For bombardment, 9 μL of the DNA/gold solution were pipetted on a filter that was placed into the discharge assembly of a vacuum chamber (0.2 bar). The lower epidermis of Arabidopsis leaves or the inner epidermis of white onion peels (obtained from local markets) were high pressure-sprayed with the DNA/gold solution (using 50-ms helium pulses of 7, 8, or 9 bar). Sprayed leaves and onion peels were incubated for 24 to 48 h on agar plates with MS medium (Sigma-Aldrich, Deisenhofen, Germany) containing 0.3-M mannitol. Fluorescence was detected with a confocal microscope (Leica TCS SP II; Leica Microsystems, Bensheim, Germany).

Immunohistochemical Techniques and Protein Gel Blot Analyses

Peptide-specific antisera against the C-terminal peptide NH₂-CEIGSNKQWKEGDTQSS-COOH were generated by Pineda-Antikörper-Service (Berlin, Germany). Yeast cells expressing AtPLT5 in sense or antisense orientation were fixed, embedded, sectioned, and treated with antisera as described (Meyer et al., 2004). Binding of anti-AtPLT5 antibodies to yeast sections was visualized by treatment with anti-rabbit IgG-FITC-isomer 1-conjugate (Sigma-Aldrich). Finally, microscopic slides were mounted in antifading medium (ProLong Antifade kit; Molecular Probes, Leiden, The Netherlands) and viewed under appropriate excitation light.
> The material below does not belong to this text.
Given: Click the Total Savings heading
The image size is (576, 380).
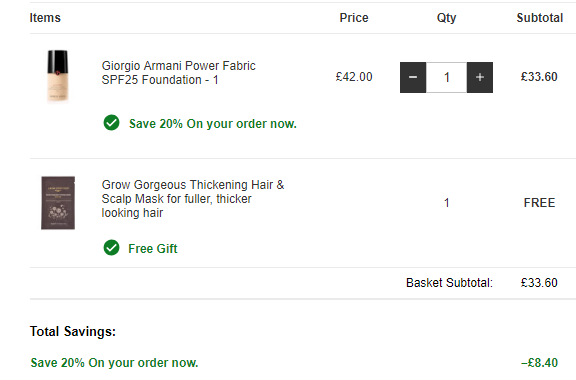Looking at the screenshot, I should 73,331.
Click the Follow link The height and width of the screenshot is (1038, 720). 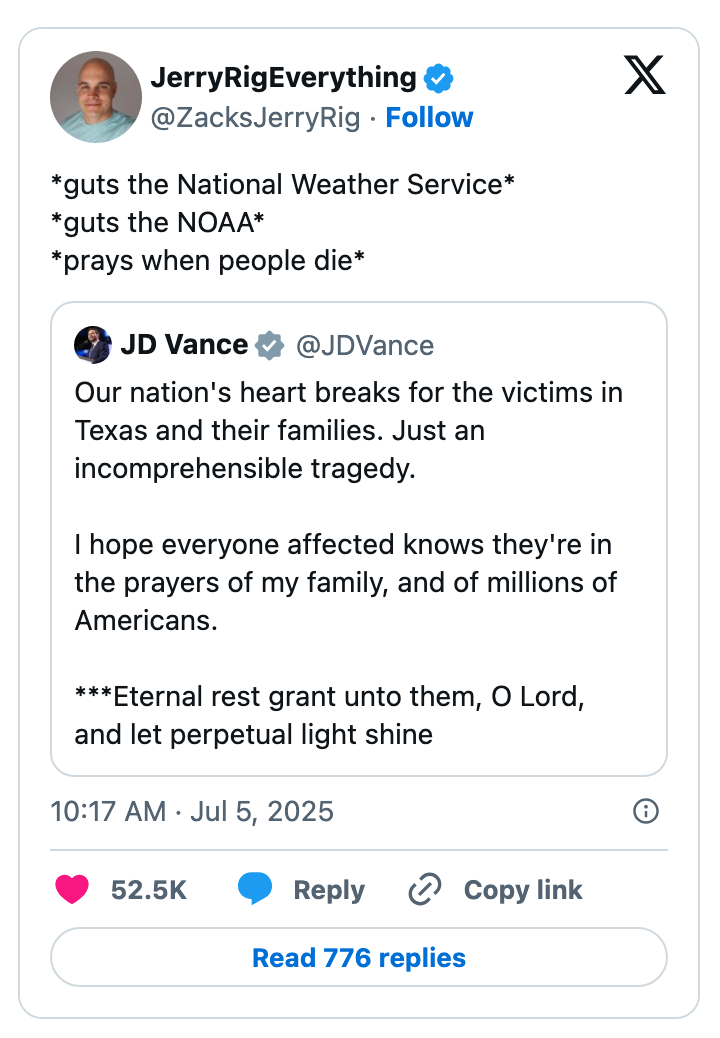tap(430, 117)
Protein extracts of different membrane fractions from bakers' yeast were prepared as described (Sauer and Stolz, 2000), separated on SDS polyacrylamide gels (Laemmli, 1970), and transferred to nitrocellulose filters (Dunn, 1986). AtPLT5 protein bands were detected by treatment of the filters with anti-rabbit IgG antiserum-peroxidase conjugate (diluted 1:4000 in blocking buffer) followed by incubation with Lumi-Light protein gel blotting substrate (Roche Diagnostics, Mannheim, Germany).
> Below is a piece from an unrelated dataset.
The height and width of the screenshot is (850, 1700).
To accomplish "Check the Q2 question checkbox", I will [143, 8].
RT-PCR and Real-Time RT-PCR

Full-length and truncated AtPLT5 mRNAs from wild-type and T-DNA insertion plants were amplified with the primers AtPLT5-5 (5′-GACACAGAATTCAAGCTTGTAAAAGAAATGACAGGTGCCACACCGGAAAA-3′), AtPLT5-3 (5′-GACACAGAATTCCTACGAACTTTGTGTGTCTCCTT-3′), and AtPLT5c32 (5′-CAACCTCAACGGGAATATCTCCG-3′). Real-time RT-PCRs were performed on a RotorGene 2000 (Corbett Research, Sydney, Australia) with the following primers: AtACT2g+846f (5′-ATTCAGATGCCCAGAAGTCTTGTT-3′) and AtACT2g+1295r (5′-GAAACATTTTCTGTGAACGATTCCT-3′) for the actin standard (Arabidopsis ACT2 gene; At3g18780), AtUBQ10g-315f (5′-ACCGTGATCAAGATGCAGATCTTTGT-3′) and AtUBQ10g+163 (5′-TACGGCCATCCTCTAGCTGCTTG-3′) for the ubiquitin standard (Arabidopsis UBQ10 gene; At4g05320), and AtPLT5cW5 (5′-ATCCTCCTTGGTTATGATATAGGAGTGA-3′) and AtPLT5cW3 (5′-GCGATCATGAGAGCATATCCGAC-3′) for AtPLT5.

Epifluorescence and Confocal Microscopy

Images of GFP fluorescence were made with an epifluorescence microscope (Zeiss Axioskop; Carl Zeiss, Jena, Germany) or stereomicroscopes (Zeiss SV11 [Carl Zeiss] or Leica MZFLIII [Leica Microsystems]) with an excitation wavelength of 460 to 500 nm. Emitted fluorescence was monitored at detection wavelengths longer than 510 nm. Confocal microscopy and staining with propidium iodide were performed as described (Stadler et al., 2005).